Opinion

Pour une (vraie) réforme de l’accès à l’information

Par un vendredi après-midi ensoleillé, juste avant la relâche parlementaire estivale, le gouvernement Trudeau a présenté son projet tant attendu de réforme sur l’accès à l’information, une loi vieille de 34 ans. Avec le dépôt du projet de loi C-58, il s’est permis de cocher une promesse de plus sur sa liste des engagements réalisés.

C-58 est une amélioration par rapport au système existant. Les libéraux ont aussi laissé entendre qu’il s’agissait d’un premier pas, que d’autres changements pourraient suivre. Mais pourquoi attendre ?

Quiconque examine C-58 à la veille de la reprise des travaux parlementaires le 18 septembre constate que le projet libéral n’est pas à la hauteur des promesses de 2015. Comme le notait le Centre for Law and Democracy, ce qui frappe davantage avec C-58, c’est « ce qu’il omet de faire ».

Examinons ces promesses en commençant par celles que le projet de loi semble respecter. Pensons d’abord aux pouvoirs accrus accordés au commissaire à l’information. Le projet de loi C-58 lui donne finalement le pouvoir d’ordonner aux ministères et organisations fédérales de divulguer de l’information.

Les libéraux ont aussi promis d’éliminer les frais associés à une demande d’accès, à l’exception des 5 $ initiaux. Ils ont tenu parole avant même de présenter le projet de loi.

Des occasions ratées

Cependant, le projet de loi permet toujours au gouvernement de refuser de divulguer de l’information sous prétexte qu’il s’agit d’un document confidentiel du Cabinet. En vertu de la loi, ni le commissaire ni la Cour fédérale ne peuvent vérifier si cette classification est justifiée. C-58 consacre le statu quo à cet égard.

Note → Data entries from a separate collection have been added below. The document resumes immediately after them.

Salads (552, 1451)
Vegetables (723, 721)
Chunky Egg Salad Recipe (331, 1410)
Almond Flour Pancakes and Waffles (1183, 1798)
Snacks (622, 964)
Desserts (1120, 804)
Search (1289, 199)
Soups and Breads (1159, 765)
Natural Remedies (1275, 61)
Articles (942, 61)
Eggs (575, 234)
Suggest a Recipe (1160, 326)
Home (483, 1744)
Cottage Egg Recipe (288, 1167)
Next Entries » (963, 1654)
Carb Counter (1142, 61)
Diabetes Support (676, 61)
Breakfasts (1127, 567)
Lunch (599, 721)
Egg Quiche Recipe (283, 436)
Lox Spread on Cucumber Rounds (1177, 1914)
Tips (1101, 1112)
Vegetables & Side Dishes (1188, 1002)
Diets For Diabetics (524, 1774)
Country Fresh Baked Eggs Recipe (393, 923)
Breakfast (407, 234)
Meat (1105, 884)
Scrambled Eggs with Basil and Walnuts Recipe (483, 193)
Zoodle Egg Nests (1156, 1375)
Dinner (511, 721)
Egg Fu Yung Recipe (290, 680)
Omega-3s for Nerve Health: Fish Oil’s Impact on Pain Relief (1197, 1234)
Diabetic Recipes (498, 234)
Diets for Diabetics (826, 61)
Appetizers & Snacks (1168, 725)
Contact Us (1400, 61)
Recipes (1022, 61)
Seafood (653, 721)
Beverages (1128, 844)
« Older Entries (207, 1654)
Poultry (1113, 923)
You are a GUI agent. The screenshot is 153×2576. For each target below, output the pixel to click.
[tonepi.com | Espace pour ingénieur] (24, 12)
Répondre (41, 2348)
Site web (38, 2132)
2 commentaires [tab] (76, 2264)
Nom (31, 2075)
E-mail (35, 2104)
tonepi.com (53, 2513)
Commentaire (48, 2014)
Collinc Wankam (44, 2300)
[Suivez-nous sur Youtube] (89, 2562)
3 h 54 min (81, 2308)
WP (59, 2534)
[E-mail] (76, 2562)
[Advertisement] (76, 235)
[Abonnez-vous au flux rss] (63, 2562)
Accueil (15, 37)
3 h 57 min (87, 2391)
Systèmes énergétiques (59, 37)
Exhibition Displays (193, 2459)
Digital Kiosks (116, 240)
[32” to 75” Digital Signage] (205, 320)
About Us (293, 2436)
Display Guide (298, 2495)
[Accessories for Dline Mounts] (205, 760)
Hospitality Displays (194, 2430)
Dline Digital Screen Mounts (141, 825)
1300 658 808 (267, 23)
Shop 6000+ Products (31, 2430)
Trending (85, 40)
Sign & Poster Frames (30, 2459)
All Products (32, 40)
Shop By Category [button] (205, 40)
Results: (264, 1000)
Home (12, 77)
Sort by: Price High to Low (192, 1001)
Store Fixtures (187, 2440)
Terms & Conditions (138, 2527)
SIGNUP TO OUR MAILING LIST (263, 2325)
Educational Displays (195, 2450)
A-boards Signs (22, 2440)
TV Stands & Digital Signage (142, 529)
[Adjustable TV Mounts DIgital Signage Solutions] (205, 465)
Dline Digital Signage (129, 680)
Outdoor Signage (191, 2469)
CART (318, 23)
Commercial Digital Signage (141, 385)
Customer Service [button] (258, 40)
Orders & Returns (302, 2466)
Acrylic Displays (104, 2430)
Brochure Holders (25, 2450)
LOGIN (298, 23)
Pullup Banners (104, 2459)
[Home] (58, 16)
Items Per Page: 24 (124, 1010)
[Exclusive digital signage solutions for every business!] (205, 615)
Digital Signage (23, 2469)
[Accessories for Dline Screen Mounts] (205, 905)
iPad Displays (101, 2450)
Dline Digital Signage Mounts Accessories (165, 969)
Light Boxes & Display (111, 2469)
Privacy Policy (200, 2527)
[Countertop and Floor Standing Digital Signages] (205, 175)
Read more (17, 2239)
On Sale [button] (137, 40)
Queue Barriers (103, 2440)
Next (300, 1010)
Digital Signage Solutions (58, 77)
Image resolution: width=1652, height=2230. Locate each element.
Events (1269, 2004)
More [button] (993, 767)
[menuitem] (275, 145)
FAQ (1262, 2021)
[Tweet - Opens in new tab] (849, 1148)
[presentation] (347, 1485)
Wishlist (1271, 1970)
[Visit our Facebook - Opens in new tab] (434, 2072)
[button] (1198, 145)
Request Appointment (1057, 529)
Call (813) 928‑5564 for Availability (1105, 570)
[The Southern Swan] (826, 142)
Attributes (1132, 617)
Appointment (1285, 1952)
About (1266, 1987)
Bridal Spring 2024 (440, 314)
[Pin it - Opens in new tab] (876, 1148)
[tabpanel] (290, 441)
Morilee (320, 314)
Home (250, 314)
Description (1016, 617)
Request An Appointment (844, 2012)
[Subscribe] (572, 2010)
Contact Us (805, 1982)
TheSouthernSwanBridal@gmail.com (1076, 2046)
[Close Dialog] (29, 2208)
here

C-58 accorderait toutefois au commissaire le pouvoir d’examiner les dossiers que le gouvernement estimerait protégés par le secret professionnel entre un avocat et son client (section 23). Cela était devenu urgent à la suite d’une décision de la Cour suprême du Canada rendue l’an dernier et qui conclut que ce privilège ne peut être abrogé que si la loi le permet de façon explicite.

Les libéraux avaient par ailleurs promis de soumettre le Bureau du premier ministre (BPM) et les cabinets ministériels à la Loi. C-58 ne permet rien de tel. Il maintient là encore le statu quo.

En fait, dans un geste que la BC Freedom of Information and Privacy Association qualifie « d’étrange changement de pure forme », le BPM et les cabinets ministériels seront tenus de divulguer de façon proactive certaines informations, comme les dépenses de voyage et de contrats. Le gouvernement prétend respecter ainsi sa promesse, mais la réalité est que les Canadiens ne pourront toujours pas faire de demandes d’accès pour de l’information détenue par le BPM et les cabinets ministériels. Cela est pourtant possible dans plusieurs provinces.

Les libéraux s’étaient aussi engagés à amender la loi pour que le gouvernement soit « ouvert par défaut ». C-58 l’évoque, mais donne aux ministères et organismes soumis à la loi le pouvoir d’ignorer des demandes qu’ils jugent « frivoles ou vexatoires ». Cette mesure est mise de l’avant sans préavis ni justification alors qu’il s’agit d’un pouvoir que ne devraient pas avoir des ministères et des organisations qui ont tout intérêt à en faire une interprétation très large. Il doit être retiré du projet de loi.

Engagements dilués

Finalement, la révision quinquennale de la loi, promise en 2015, se retrouve dans C-58, mais n’est pas assortie d’une obligation de résultat. Le risque est grand, comme avec d’autres lois, de voir cet examen glisser entre les craques.

D’autres lois, comme celle sur les banques, prévoient une clause crépusculaire si un tel examen est escamoté. La Loi sur l’accès à l’information doit jouir du même statut.

Il était tristement prévisible qu’une fois au pouvoir, les libéraux trouveraient des raisons pour diluer leurs engagements et pour mettre certaines informations à l’abri de la Loi, des informations qu’ils avaient promis de rendre accessibles au public.

Dans les lettres de mandat remises par le premier ministre Justin Trudeau au président du Conseil du Trésor, Scott Brison, et à la ministre des Institutions démocratiques, Karina Gould, il disait qu’il était « temps de sortir le gouvernement de l’ombre pour que celui-ci soit réellement au service de la population ».

Ce temps est venu. Le projet de loi C-58 laisse trop de zones d’ombre. Les Canadiens méritent une loi qui correspond aux aspirations de 2015. De même que le gouvernement.